Pathology of Encapsulating Peritoneal Sclerosis

Abstract

Pathology findings of encapsulating peritoneal sclerosis (EPS) are reviewed to establish histologic criteria for a diagnosis of EPS. The typical macroscopic finding is a cocoon-like encapsulation of the entire intestine. This encapsulation is frequently accompanied by fibrin deposition, focal bleeding on the peritoneum, and various quantities of bloody ascites. A thin membrane on the visceral peritoneum contributes to the formation of the intestinal encapsulation. Histologically, the membrane is composed mainly of organized fibrin, probably derived from plasma exudation from the peritoneal microvasculature. The peritoneal fibroblasts appear swollen and exhibit an increased level of cellularity, accompanied by expression of various activation and proliferation markers.

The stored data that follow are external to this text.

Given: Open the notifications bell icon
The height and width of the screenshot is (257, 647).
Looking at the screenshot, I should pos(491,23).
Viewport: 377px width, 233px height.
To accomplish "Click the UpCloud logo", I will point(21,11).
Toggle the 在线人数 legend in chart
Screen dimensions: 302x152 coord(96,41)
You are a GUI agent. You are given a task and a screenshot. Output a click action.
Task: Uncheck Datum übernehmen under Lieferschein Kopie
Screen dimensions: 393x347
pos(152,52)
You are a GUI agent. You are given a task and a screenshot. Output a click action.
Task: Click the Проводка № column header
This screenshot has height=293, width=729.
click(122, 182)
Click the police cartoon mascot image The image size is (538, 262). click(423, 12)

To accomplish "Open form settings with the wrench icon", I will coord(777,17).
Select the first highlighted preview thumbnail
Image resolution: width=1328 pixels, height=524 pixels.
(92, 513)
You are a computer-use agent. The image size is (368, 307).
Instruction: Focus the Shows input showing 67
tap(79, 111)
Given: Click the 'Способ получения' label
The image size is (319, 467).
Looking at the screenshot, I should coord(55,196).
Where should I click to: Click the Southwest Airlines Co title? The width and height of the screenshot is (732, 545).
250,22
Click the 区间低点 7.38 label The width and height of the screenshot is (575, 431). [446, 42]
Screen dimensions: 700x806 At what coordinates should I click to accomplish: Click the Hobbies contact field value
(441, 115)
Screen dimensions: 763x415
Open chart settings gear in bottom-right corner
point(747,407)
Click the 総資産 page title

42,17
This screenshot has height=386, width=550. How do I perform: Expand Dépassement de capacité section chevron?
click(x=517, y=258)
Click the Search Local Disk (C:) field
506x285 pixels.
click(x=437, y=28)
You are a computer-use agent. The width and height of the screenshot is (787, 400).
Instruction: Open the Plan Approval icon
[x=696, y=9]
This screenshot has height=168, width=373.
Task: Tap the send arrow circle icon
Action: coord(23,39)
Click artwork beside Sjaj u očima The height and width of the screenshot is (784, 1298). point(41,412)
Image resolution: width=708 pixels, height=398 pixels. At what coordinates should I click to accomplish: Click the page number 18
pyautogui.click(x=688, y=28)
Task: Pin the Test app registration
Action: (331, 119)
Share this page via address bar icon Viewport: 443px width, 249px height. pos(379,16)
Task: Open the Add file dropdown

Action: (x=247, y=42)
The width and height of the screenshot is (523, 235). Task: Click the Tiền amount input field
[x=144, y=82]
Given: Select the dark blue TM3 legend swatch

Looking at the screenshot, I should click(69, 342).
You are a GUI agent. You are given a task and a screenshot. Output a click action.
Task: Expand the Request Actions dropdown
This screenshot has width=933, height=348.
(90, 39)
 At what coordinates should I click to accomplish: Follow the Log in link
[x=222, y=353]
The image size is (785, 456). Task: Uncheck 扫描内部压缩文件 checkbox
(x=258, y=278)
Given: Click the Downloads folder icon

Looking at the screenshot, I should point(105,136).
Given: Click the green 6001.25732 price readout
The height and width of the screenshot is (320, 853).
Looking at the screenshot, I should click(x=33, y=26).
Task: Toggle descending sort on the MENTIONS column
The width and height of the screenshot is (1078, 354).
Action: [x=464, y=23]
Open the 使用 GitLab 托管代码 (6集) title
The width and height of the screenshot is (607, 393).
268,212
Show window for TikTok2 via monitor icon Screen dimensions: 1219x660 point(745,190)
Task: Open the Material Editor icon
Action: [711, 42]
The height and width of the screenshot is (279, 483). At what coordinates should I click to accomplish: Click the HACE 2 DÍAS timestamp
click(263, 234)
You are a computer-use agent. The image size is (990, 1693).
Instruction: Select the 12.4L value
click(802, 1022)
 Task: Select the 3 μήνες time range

According to the “two-hit” theory of EPS pathogenesis, deterioration of the peritoneum as a result of the peritoneal dialysis (PD) procedure (the first “hit”) and superimposition of inflammatory stimuli such as infectious peritonitis (the second “hit”) are thought to play key roles in the pathogenesis of EPS. Based on histologic examination of peritoneal biopsy specimens, the detection of fibrin deposition and fibroblast phenotypic alteration were proposed as important findings for early diagnosis of EPS. Persistent inflammatory changes are also predictive of the future onset of EPS. Careful histologic evaluation of peritoneal biopsy specimens, combined with laparoscopic observations after withdrawal of PD, is required for the early diagnosis and treatment of EPS.